Francis Ponge
Francis Ponge

Plus de dix ans après sa mort, en août 1988, Francis Ponge, un des poètes majeurs du siècle qui a longtemps écrit dans le désert, devient un "classique" avec la publication de ses Oeuvres complètes dans la célèbre collection de la Pléïade. D'autre part, les Cahiers de l'Herne avec Fayard rééditent l'album intitulé Francis Ponge consacré en 1981 au "poète des objets", qui a voué toute sa vie à la littérature. "On n'a qu'une idée, on naît avec, toute une vie durant, on développe son idée fixe, on la fait respirer", disait cet homme taciturne et têtu qui s'est longtemps heurté à des difficultés matérielles pour vivre.

La Pléïade (Gallimard) publie le premier tome de ses Oeuvres complètes, le second devant paraître en 2000 ou 2001. Les textes les plus connus de Francis Ponge y sont réunis: Le Parti pris des choses (1942), salué par Jean-Paul Sartre, Proèmes (1948), L'Araignée (1952, donnée ici dans sa typographie originale) et les trois volumes du Grand Recueil (1961). L'édition adopte la chronologie des publications.

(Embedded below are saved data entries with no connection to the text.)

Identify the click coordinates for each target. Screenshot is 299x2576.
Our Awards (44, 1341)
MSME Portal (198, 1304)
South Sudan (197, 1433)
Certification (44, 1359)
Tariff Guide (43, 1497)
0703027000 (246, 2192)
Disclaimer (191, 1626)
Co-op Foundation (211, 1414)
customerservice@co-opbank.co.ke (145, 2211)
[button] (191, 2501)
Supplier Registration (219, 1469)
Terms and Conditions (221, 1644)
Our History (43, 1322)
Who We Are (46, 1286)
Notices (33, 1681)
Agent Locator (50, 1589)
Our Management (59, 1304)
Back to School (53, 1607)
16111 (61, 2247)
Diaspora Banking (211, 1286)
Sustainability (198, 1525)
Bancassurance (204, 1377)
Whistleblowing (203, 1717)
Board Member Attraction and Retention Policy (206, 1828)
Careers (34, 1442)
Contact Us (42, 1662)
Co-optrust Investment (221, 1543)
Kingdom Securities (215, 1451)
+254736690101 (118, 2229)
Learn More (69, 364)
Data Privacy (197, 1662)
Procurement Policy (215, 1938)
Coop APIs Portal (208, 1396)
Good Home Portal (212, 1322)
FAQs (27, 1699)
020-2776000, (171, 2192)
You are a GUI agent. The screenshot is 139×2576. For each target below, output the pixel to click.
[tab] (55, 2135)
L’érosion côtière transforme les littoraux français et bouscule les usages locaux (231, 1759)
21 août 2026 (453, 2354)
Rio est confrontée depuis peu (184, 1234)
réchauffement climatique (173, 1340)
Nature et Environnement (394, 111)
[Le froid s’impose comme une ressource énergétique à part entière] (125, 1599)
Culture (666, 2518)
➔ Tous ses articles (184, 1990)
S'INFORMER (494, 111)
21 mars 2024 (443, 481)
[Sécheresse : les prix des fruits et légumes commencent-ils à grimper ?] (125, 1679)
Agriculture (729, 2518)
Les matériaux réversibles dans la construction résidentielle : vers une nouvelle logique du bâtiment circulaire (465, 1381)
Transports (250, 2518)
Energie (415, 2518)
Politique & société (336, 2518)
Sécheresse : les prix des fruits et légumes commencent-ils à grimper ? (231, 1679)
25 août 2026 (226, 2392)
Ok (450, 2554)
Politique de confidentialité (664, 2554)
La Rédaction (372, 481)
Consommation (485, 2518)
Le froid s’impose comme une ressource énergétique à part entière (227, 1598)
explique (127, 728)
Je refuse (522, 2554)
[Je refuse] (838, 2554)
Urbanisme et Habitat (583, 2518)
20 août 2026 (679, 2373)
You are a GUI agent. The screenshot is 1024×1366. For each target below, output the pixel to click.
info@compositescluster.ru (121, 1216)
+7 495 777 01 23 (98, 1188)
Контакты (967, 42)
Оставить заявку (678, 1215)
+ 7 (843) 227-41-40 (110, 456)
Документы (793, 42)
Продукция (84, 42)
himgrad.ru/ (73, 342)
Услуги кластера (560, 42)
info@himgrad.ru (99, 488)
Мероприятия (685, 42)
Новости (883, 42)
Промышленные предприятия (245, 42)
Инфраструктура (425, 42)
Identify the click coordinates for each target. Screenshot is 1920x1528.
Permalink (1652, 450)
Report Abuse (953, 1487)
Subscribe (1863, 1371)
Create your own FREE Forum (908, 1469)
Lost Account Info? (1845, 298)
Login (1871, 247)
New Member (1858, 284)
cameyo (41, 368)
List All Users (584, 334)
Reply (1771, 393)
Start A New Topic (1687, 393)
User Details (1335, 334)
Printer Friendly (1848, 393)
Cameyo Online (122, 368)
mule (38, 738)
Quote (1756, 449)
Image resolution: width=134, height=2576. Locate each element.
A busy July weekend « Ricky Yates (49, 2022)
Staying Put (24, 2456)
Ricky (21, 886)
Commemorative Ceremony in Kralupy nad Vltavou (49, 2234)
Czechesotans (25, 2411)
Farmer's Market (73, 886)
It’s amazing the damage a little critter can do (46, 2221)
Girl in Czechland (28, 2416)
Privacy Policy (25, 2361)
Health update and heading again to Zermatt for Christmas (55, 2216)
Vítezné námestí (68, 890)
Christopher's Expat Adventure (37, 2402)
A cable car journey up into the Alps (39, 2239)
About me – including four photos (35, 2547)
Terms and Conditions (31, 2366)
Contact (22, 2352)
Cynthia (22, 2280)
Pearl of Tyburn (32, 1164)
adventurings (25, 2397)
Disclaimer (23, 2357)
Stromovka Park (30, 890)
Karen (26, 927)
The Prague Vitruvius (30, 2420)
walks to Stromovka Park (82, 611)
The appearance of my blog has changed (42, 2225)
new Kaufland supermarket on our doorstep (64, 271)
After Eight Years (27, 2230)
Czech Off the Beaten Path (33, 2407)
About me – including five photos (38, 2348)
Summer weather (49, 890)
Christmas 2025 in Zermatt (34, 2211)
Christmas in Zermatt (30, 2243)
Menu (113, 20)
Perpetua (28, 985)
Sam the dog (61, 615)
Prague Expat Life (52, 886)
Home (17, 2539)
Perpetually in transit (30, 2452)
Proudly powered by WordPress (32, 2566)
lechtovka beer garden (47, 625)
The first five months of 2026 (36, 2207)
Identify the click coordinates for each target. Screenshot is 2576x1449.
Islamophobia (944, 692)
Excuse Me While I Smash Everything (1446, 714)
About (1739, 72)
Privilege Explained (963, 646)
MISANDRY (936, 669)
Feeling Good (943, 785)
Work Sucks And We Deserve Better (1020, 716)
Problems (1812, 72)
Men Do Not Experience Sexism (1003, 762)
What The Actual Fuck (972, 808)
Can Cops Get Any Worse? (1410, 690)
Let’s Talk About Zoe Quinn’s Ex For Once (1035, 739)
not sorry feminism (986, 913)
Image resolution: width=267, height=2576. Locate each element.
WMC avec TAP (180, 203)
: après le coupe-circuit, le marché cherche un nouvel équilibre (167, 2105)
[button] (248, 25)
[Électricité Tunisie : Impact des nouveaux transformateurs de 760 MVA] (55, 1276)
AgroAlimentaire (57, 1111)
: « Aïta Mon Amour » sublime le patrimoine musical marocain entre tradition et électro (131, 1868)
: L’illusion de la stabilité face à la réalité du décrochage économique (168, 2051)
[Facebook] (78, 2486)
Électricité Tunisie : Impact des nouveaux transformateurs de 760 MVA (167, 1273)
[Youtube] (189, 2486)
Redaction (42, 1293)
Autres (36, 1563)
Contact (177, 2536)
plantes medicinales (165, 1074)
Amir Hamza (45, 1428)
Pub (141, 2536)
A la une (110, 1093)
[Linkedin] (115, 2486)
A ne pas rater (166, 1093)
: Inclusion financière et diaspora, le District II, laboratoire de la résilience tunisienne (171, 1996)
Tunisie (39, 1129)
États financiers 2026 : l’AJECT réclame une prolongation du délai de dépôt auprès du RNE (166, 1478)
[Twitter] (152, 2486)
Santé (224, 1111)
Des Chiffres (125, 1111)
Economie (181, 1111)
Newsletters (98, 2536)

Né à Montpellier en 1899 dans une famille protestante, Francis Ponge étudie le droit et la philosophie avec le Littré comme outil de travail, La Fontaine ou Mallarmé comme maîtres. Il va écrire, mais qui le lit ? "Ainsi ai-je longtemps écrit dans le désert, sans recevoir aucune réponse", dit-il. "Dans la reconnaissance, lente et tardive, de la place unique qu'occupe l'oeuvre poétique de Francis Ponge, l'étranger (Allemagne, Belgique, Etats-Unis, Italie, Suisse) a globalement devancé la France", écrit Bernard Beugnot, directeur d'édition de l'ouvrage de la Pléïade. "Ponge n'appartient à aucune école", ajoute-t-il, en soulignant "la hautaine indépendance" du poète dont l'oeuvre est pétrie d'"humanisme affirmé, d'épicurisme affiché et du refus de spiritualisme". Son style est (apparemment) simple, ses phrases infiniment ciselées. Ce qui intéresse cet homme, à la fois poète, artiste, artisan et philosophe, c'est l'appropriation de l'objet par les mots. Souhaitant "relever le défi des choses au langage", il ne cherche pas à décrire le monde comme un scientifique mais comme un poète. Dans Le Parti pris des choses, Francis Ponge évoque le papillon, "allumette volante", la mer qui "bouge comme la faune" et le flot qui "se déplie à l'oeil comme la flore", l'eau "qui saute les escaliers les deux pieds à la fois", le morceau de viande, "sorte d'usine, moulins et pressoirs à sang".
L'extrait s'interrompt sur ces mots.